Filsafat untuk Pemula akhirnya memasuki pertemuannya yang terakhir. Kelas yang bertatap muka selama delapan kali tersebut, menutup sesi puncaknya dengan melakukan review terlebih dahulu. Bersama Bambang Q-Anees (dosen filsafat UIN), diulas kembali bagaimana kelas tersebut berjalan, berdasarkan urutan materinya: Dimulai dari mitos, filsafat tradisi non-semitik, filsafat tradisi semitik, filsafat pra-Socrates, filsafat Socrates, Plato, dan Aristoteles, serta filsafat Hellenisme. Didapatkan semacam “pemetaan ulang”, bahwa kiblat filsafat tidak melulu mesti ke Barat. Nilai-nilai Timur sesungguhnya merupakan filsafat juga, dan padanya terkandung nilai kebijaksanaan yang seringkali oleh Barat “dikelola” ulang sehingga nampaknya pemikiran Timur itu hanyalah gagasan kosong berbasis keimanan semata (baca: agama). 

Ternyata kelas pamungkas tersebut tidak hanya menyimpulkan hal di atas, melainkan juga ada diskusi tambahan yang cukup ekstrem dari Mas B-Q: “Mari kita rumuskan, apakah manusia Indonesia itu, secara filosofis.” Ini nampak seperti pekerjaan cukup sulit, karena setelah dengan susah payah memilah manusia Barat dan Timur, akhirnya ketimuran itu sendiri dieliminasi menjadi khas manusia Indonesia saja, yang tidak ada ciri-ciri serupa menempel pada manusia Cina ataupun manusia India, dan lainnya.

Mas Tanto, salah seorang dari empat murid kelas, menyebutkan kemungkinan bale-bale. Bale-bale adalah semacam alas berbentuk persegi terbuat dari kayu –dimana orang-orang duduk bersila- yang sering ditemui di masyarakat-masyarakat pertanian di Indonesia.

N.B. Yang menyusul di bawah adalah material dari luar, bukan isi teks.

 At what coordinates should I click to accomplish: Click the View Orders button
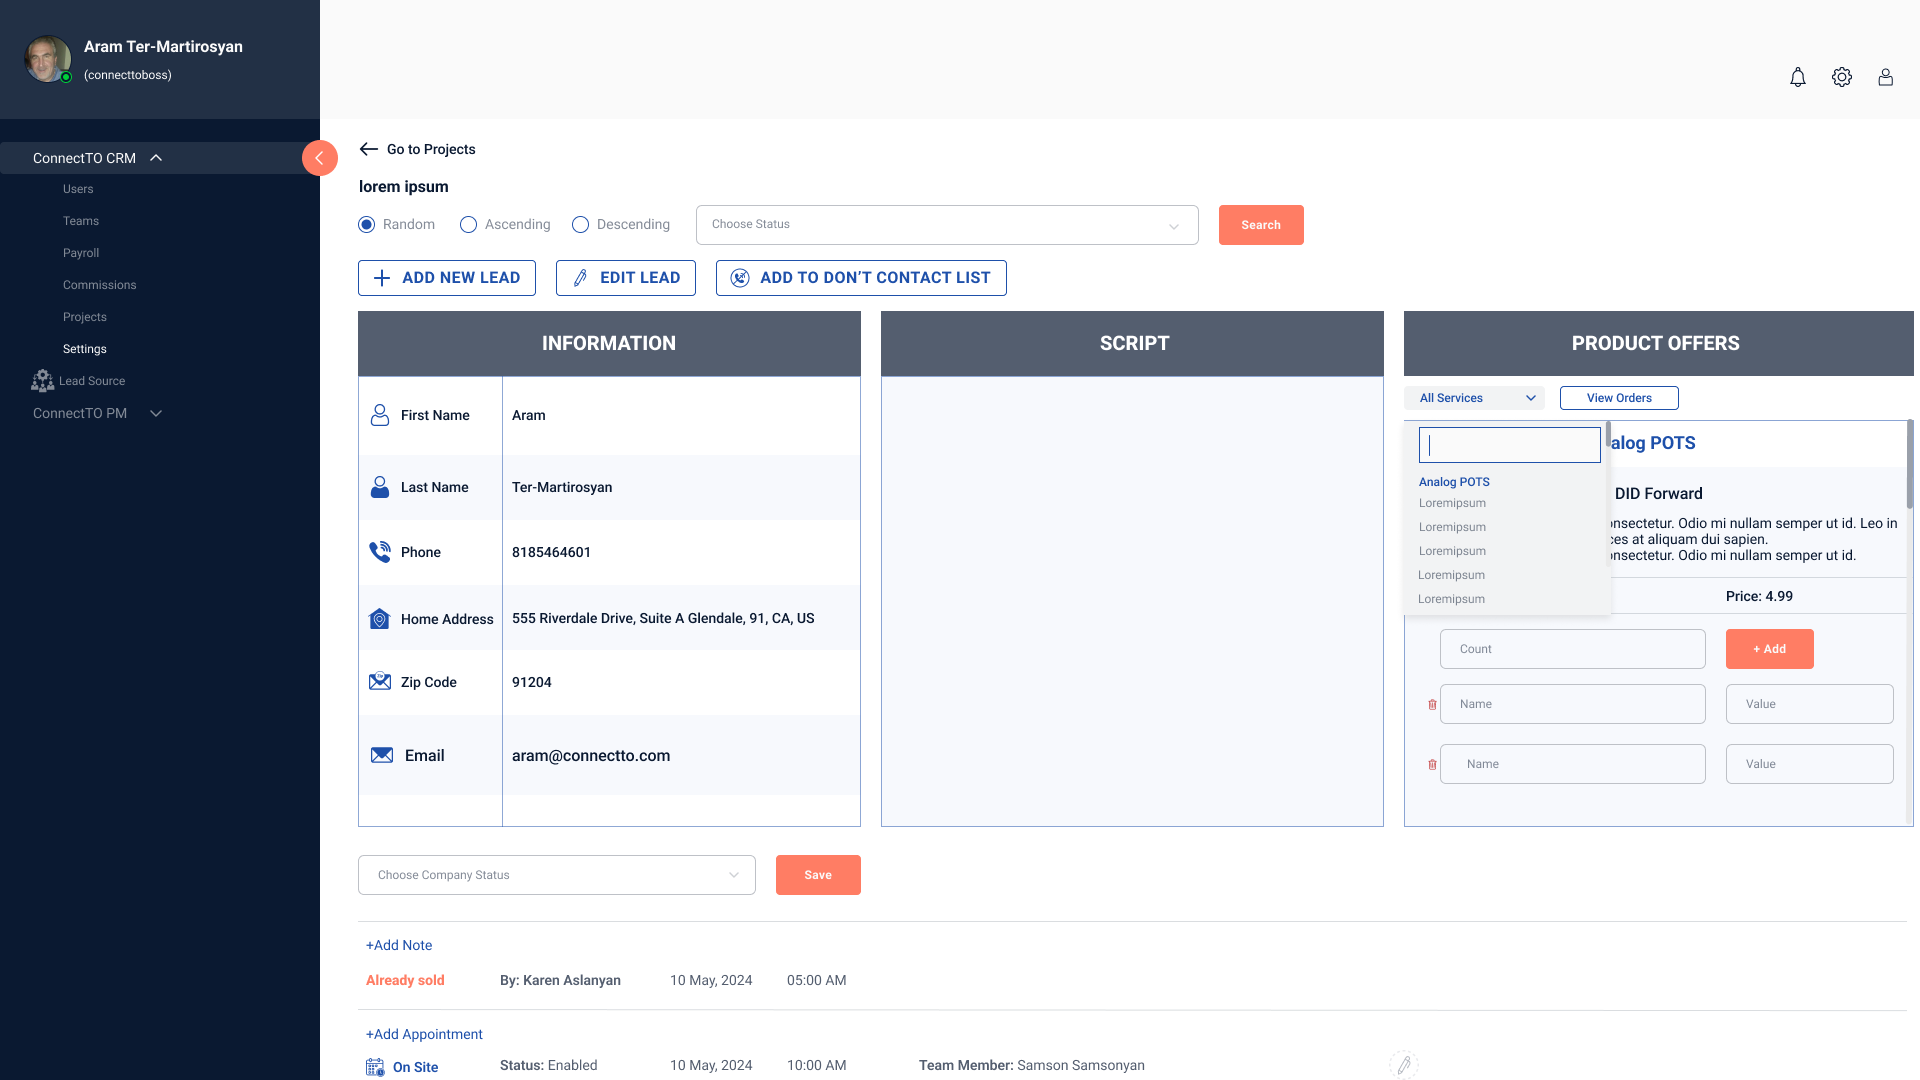[1618, 398]
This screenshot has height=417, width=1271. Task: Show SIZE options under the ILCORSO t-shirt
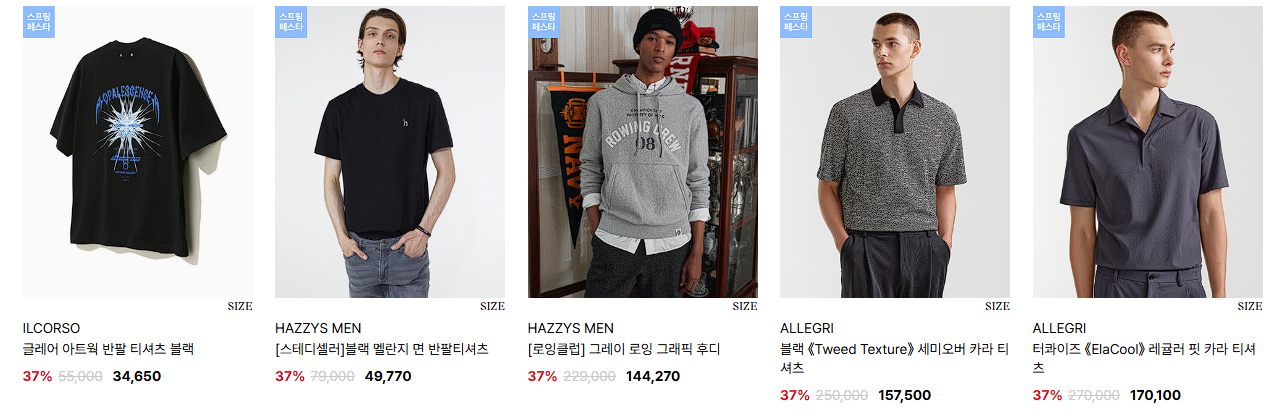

Di tempat itu biasanya mereka berkumpul untuk makan atau apapun kegiatan sebelum dan sesudah pertanian. Bale-bale menurut Mas B-Q, bisa jadi merupakan cara yang khas bagi masyarakat Indonesia untuk berefleksi, mawas diri, menjadi bagian yang harmoni dari semesta, dengan cara yang sama sekali lain dengan Barat ataupun bangsa-bangsa Timur lainnya.

Kemungkinan lainnya adalah wayang. Wayang kita tahu, berasal dari India. Namun tengok bagaimana orang Indonesia melakukan counter-culture dengan menghadirkan kuartet punakawan: Semar, Gareng, Bagong dan Petruk. Seluruh ksatria dalam pewayangan, sehebat apapun mereka, dalam perjalanan mencari mustika DewaGuru, mestilah diantar punakawan. Inilah salah satu kreativitas manusia Indonesia, ketika secara perlahan mereka menyusupkan sekelompok tokoh jenaka padahal sangat esensial bagi kehidupan para ksatria. Inilah yang juga ditemui pada banyak aspek kehidupan lain yang mungkin tidak kita sadari. Bagaimana orang Indonesia selalu dengan halus berkelit dari aturan eksternal, mempunyai daya kreatif sendiri untuk bertindak atas normanya sendiri. Indonesia mustahil bisa diatur seperti Singapura yang bagi Goenawan Mohamad, “Negara yang seperti ruang gawat darurat.”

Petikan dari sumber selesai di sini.